Hi Carpentries community!
My name is Nathaniel and I’m excited to be taking on a new role with The Carpentries as Maintainer Community Lead. I’d say it’s a new hat for me, but if you’ve seen me on a call or workshop around the Carpentries, you’ll probably recognize me more by my flat cap (which I don’t intend to replace) than my face.
I can’t claim to be building the community; our past leads Vini, Daniel, and Angela have done a fantastic job already, with a little help from the infrastructure team in making things easier. But I do hope to help mobilize and build community among Maintainers both Carpentries-wide and within lessons and programs (more on that below).

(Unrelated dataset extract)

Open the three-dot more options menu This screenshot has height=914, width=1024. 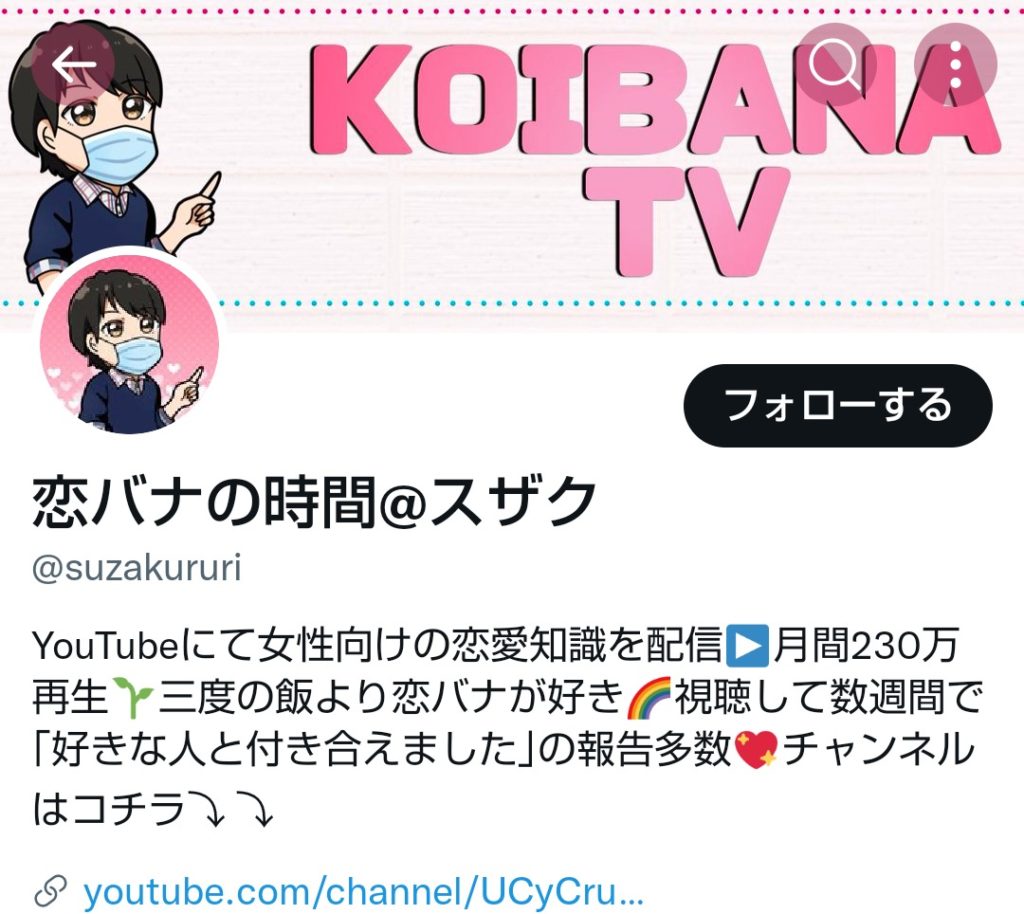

I am the Data Education Coordinator and Social Science Data Consultant in the Virginia Tech University Libraries. My PhD is in quantitative Sociology (Penn State) but the winding road to get there also passed through East Asian Studies, Japanese, Theology, and Leadership. In my daily work, I’m responsible to help Virginia Tech researchers to find and use the social science data and tools they need, as well as supporting our Carpentries community here (20+ instructors and 8-10 workshops per year) and teaching with data in other workshops and courses. My research focuses on data pedagogy and best practices.

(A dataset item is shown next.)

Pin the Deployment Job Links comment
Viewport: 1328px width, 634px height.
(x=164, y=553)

Thanks to the flexibility of my data education role, I’ve been involved in The Carpentries in a variety of ways - as an Instructor, Trainer and local community lead, as well as a Maintainer (Instructor Training), Curriculum Advisory Committee member (Data Carpentry: Social Science), and Trainer Leadership. I’m also part of a cohort supported by IMLS and UCLA that is designing new Library Carpentry lessons related to open science. All of which is to say, I’ve been on many sides of community and lesson maintenance, which I hope will help me mobilize our community.
So what does a Maintainer Community Lead do and what do I hope to bring in specific? The Maintainer Community Lead’s primary role is to recruit, connect, and coordinate Maintainers. This includes hosting monthly Maintainer meetings, where I will build on the recent success of topical focuses to build skills and make the work of maintenance easier while we create community. It also includes working with recruiting and onboarding new Maintainers and coordinating with curriculum leads, as well as encouraging and equipping non-maintainers to contribute effectively.
Most of all, what I hope to do is build a stronger sense of community. Carpentries-wide that likely will mean bringing back co-working corrals and encouraging active engagement through asynchronous platforms like Slack. But I also plan to work with Maintainers for specific programs, lessons, and tools to coordinate sub-communities of interest to meet occasionally to support and encourage others with similar challenges rather than replicating each other’s work unnecessarily.
The strength of The Carpentries is in its diverse and inclusive community, and our curriculum teams - developers, Maintainers, contributors, Lesson Program Governance members, and Curriculum Advisors - are a key part of that. Lee Vinsel, a colleague at Virginia Tech, researches the chronic neglect of maintenance and he co-authored a New York Times article that really encapsulates why I’m a Maintainer and why I want to be in this particular role - “Let’s get excited about maintenance!”
So let’s do just that. Whether you’re a veteran Maintainer or just exploring, I invite you to engage with our community (and with me directly) in meetings (the next one is November 15), on Slack, by sharing your ideas, and by considering formal roles. I know I’ll be there, and I hope to connect to as many of you as possible this coming year!